Robots Under Mushrooms: When Mushroom Mycelium Becomes a Sensory Organ

To create a robot, you will need time, engineering skills, the right materials, and sometimes a little mushroom. It is the mushrooms that are considered as a specific “sense organ” that will be built into the robot to transmit data about the environment.

Hybrid technologies are becoming more and more common in our wonderful world. Here is a great example of how you can raise the north with neural networks using grown brain fragments. At the same time, the very concept of intelligence as a single property of humanity is collapsing, and there are a great many forms of intelligence. It's time to take the next step.

Mycelium and robots

To create the new robots, Cornell University researchers grew and integrated into the mechanism an unusual component found in forest soil: mushroom mycelium.

By harnessing the innate electrical signals of mycelium, researchers have discovered a new way to control “biohybrid” robots that could potentially respond to their environment better than their synthetic counterparts.

Article published in the journal Science RoboticsThe lead author is Anand Mishra, a research scientist in the Organic Robotics Lab led by Rob Shepard, a professor of mechanical and aerospace engineering at Cornell University, and the senior author of the paper.

This work is the first of many that will explore the fungal kingdom to provide environmental signals to robots to increase their autonomy. By growing mycelium in the robot’s electronics, we were able to enable the biohybrid machine to sense and respond to its environment. In the first experiments, we used light as an input, but in the future, it will be chemicals. The potential for future robots to detect the chemical composition of the soil in row crops and decide when to apply more fertilizer, mitigating the impact of agriculture is valuable.

Rob Shepherd, senior author of the study

Results

Mycelium is the underground vegetative part of fungi. Its essence is to perceive chemical and biological signals and react to many factors.
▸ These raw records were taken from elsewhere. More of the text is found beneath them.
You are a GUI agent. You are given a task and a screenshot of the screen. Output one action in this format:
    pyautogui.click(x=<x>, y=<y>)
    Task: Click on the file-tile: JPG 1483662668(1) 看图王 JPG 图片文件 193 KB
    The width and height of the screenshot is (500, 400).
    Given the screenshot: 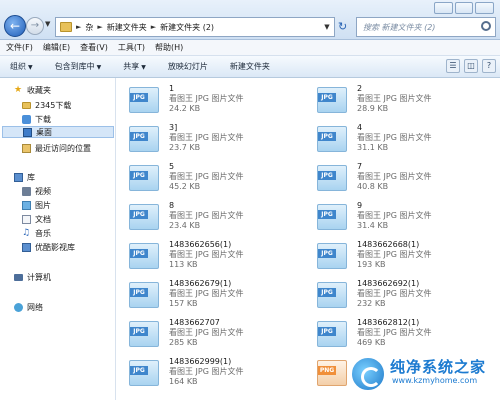 What is the action you would take?
    pyautogui.click(x=395, y=255)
This contributes to both the absorption and transportation of nutrients, and the release of dangerous chemicals when meeting an enemy or competitive mycelium. Despite the fact that for humans, the mycelium of some mushrooms very interesting.

Living systems respond to touch, they respond to light, they respond to heat, they even respond to some unknown things like chemical signals. If you want to create robots of the future, you have to give them the ability to work in unexpected conditions. We can use these living systems, and any unknown data packet the robot will respond to accordingly.

Anand Mishra, lead author of the study

Two models of biohybrid robots were built: a soft spider-shaped robot and a wheeled bot. Both models went through three phases of testing. In the first phase, the robots moved in response to the mycelium's natural, continuous bursts of signals.

In the second phase, the researchers stimulated the robots with ultraviolet light, which caused them to change routes, demonstrating the ability of the mycelium to respond and be controlled by human-dependent factors.

In the third scenario, the researchers managed to completely suppress the mycelium's own signal by directing the robots along routes that were designed in advance.

What will happen in the end? One option is that agricultural technologies will be used more flexibly. However, it may also be that such a robot, connected to a neural network cluster, using more available signals, will become a new species on the planet. And who knows how incredible the next stage of symbiosis will be.